The sample sizes were fairly small and the study may have produced Type-II errors. In particular, the study was under-powered at follow-up, as the critical number of 40 participants in each group was not reached. True group differences on satisfaction with life domains may have gone undetected. The fact that CAU was a heterogeneous set of interventions is another limitation of the study. Effects of more successful interventions may have been leveled out by less successful ones, but the current study could not reveal if this was the case. On the other hand, this was not an effectiveness study – the main point was to address quality of life as an outcome measure – and that should make the composition of the CAU interventions less critical. Finally, two proxies were used for duration of sickness, one of which was time on sick leave. However, the participants had probably been on sick leave for too short a period of time (mean =11.5 months) to enable a true test of the hypothesis regarding recalibration of life expectations. Age as an indicator of duration of the condition, although used in respected research,38 was another proxy of unproven relevance. With these shortcomings in mind, the results of this study should be seen as tentative as further research is needed, particularly in relation to the hypothesis regarding recalibration of life expectations.

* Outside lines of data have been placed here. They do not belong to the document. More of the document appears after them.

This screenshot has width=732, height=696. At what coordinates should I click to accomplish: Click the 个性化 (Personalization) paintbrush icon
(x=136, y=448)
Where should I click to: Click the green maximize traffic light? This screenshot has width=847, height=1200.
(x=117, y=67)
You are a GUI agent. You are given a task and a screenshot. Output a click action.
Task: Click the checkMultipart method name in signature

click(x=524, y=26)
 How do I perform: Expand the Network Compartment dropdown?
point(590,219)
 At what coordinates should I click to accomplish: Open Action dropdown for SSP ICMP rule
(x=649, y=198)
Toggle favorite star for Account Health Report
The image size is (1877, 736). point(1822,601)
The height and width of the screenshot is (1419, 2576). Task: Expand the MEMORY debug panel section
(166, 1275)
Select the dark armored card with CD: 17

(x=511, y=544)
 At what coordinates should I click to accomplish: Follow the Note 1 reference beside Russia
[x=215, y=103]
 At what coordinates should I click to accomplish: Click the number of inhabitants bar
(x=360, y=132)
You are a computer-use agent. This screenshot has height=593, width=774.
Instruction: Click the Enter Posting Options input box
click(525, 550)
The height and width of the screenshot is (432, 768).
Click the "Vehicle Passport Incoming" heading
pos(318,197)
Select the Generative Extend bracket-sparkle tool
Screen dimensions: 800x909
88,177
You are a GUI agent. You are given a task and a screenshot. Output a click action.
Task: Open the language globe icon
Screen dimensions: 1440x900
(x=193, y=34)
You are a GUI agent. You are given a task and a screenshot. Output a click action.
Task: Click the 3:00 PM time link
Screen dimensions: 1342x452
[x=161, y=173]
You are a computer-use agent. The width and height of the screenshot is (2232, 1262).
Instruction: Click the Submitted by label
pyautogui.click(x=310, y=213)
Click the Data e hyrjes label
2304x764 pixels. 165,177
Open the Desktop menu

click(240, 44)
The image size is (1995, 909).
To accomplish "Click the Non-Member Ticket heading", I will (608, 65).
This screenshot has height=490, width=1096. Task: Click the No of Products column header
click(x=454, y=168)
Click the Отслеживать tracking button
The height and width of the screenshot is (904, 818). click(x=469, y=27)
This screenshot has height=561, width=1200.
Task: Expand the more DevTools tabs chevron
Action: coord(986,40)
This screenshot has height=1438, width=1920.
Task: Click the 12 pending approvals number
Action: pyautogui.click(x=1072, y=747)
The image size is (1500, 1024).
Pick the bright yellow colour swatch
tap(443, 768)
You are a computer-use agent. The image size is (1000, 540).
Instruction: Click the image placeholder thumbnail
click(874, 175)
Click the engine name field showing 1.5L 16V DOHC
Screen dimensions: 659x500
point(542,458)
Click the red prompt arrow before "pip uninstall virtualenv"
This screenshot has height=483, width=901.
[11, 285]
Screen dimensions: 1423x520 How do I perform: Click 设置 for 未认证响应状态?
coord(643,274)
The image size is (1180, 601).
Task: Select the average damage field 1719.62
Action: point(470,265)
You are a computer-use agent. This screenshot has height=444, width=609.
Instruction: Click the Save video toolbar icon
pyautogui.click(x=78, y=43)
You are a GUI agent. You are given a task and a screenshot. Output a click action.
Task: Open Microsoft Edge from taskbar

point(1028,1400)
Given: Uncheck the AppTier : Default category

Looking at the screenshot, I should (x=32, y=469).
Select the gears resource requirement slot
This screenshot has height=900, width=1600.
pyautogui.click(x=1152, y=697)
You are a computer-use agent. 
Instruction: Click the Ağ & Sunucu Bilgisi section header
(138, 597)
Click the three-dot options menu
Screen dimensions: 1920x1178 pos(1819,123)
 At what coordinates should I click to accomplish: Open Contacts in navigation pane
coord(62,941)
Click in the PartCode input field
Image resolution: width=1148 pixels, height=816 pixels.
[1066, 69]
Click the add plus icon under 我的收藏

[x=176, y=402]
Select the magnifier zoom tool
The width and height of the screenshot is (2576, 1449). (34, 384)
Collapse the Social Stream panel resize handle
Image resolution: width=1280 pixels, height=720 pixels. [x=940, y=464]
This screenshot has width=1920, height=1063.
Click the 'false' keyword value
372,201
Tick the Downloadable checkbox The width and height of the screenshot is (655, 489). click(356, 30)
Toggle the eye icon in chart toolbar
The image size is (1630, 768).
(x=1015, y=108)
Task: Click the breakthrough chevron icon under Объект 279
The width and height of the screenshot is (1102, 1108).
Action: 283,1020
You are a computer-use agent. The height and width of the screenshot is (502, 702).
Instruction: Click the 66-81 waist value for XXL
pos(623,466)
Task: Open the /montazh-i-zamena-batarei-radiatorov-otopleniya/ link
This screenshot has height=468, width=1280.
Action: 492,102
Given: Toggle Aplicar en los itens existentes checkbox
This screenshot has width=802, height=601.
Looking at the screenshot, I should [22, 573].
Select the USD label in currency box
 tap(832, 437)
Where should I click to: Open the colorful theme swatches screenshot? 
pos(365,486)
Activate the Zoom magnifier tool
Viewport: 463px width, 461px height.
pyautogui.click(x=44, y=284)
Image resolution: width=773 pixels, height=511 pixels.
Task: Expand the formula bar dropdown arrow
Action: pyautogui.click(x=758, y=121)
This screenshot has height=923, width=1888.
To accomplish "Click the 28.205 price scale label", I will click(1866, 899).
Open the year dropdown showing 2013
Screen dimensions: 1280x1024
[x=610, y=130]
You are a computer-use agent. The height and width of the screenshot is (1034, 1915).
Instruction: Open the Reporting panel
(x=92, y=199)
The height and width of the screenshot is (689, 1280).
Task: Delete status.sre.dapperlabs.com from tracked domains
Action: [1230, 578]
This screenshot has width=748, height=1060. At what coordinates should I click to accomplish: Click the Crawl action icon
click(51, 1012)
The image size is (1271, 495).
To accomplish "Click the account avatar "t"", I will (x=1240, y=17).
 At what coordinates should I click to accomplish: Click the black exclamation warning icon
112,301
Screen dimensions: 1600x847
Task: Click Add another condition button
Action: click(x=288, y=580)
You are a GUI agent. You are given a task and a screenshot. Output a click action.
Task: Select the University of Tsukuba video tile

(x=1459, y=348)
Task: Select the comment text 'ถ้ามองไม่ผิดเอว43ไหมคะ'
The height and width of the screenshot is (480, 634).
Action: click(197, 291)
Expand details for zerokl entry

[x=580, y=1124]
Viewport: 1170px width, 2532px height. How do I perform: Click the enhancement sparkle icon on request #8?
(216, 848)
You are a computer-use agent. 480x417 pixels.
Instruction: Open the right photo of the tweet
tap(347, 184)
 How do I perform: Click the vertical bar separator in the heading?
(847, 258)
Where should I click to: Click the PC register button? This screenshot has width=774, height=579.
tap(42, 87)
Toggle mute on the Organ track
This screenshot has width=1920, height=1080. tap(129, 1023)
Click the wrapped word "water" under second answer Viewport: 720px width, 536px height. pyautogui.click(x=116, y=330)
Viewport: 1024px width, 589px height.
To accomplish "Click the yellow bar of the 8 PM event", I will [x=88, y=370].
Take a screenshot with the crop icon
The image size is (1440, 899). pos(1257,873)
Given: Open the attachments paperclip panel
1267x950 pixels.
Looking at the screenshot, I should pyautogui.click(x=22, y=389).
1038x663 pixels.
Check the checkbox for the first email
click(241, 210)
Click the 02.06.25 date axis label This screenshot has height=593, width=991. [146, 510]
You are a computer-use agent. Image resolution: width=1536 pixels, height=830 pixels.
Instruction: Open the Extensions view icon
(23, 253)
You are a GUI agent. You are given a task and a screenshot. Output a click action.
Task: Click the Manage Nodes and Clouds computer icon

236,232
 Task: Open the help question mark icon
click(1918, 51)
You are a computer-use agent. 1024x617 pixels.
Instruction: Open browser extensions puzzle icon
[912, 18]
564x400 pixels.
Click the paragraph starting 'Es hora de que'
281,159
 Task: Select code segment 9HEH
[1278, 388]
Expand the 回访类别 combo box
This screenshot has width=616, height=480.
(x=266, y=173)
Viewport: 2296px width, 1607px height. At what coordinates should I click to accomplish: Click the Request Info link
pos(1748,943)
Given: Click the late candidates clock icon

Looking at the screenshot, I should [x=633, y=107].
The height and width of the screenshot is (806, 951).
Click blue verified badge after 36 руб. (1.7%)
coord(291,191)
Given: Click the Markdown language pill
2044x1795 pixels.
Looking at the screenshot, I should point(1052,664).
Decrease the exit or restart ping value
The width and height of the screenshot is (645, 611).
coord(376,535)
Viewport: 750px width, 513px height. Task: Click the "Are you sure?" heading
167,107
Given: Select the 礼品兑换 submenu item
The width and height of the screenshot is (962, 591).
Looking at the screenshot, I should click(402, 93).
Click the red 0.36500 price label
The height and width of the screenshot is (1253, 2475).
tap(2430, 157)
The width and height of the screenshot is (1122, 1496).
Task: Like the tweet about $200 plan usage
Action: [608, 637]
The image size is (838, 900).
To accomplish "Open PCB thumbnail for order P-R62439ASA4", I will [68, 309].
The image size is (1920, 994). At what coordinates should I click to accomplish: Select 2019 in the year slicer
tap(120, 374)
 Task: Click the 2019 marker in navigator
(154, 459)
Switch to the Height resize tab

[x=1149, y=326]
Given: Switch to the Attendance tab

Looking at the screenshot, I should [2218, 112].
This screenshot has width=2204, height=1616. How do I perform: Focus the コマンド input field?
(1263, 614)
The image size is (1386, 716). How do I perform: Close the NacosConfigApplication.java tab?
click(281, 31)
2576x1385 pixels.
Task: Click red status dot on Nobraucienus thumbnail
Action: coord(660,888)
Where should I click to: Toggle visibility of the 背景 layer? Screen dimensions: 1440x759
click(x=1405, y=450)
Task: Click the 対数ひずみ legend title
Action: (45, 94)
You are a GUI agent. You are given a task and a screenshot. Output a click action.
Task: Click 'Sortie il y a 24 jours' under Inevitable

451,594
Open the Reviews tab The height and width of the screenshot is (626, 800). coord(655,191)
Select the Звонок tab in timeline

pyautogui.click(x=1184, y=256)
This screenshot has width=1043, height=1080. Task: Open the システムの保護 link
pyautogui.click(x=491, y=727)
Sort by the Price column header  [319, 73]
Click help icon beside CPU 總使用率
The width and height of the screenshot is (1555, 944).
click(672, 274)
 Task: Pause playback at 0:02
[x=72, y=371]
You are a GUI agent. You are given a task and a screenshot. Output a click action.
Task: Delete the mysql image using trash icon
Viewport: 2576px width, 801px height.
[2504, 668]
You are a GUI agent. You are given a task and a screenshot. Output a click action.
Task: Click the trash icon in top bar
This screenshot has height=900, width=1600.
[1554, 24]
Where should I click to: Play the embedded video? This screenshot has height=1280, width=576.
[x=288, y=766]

The findings underscore that quality of life is a complicated outcome, but also that actions can be taken to address the issue more properly. On the basis of the study findings, it is recommended that the instruments in use should be based on more than one operationalization of quality of life. Low ratings on self-factors are likely to flatten the measurable effects of an intervention aimed at increasing people’s quality of life, and the influence of self-factors should thus be carefully addressed as well. Duration of the condition also needs to be acknowledged when interpreting levels of quality of life, particularly in longitudinal studies and in the evaluation of intervention effects. The current study could not present any clear-cut findings in this respect, however, and the hypothesis regarding recalibration of life expectations needs to be addressed further.
The study was financially supported by the Swedish Research Council for Health, Working Life and Welfare. Sincere thanks to Birgitta Wästberg and Anita Bjerle-Frisk for performing parts of the data collection and to Lena-Karin Erlandsson for coordinating the project.
The author declares no conflicts of interest.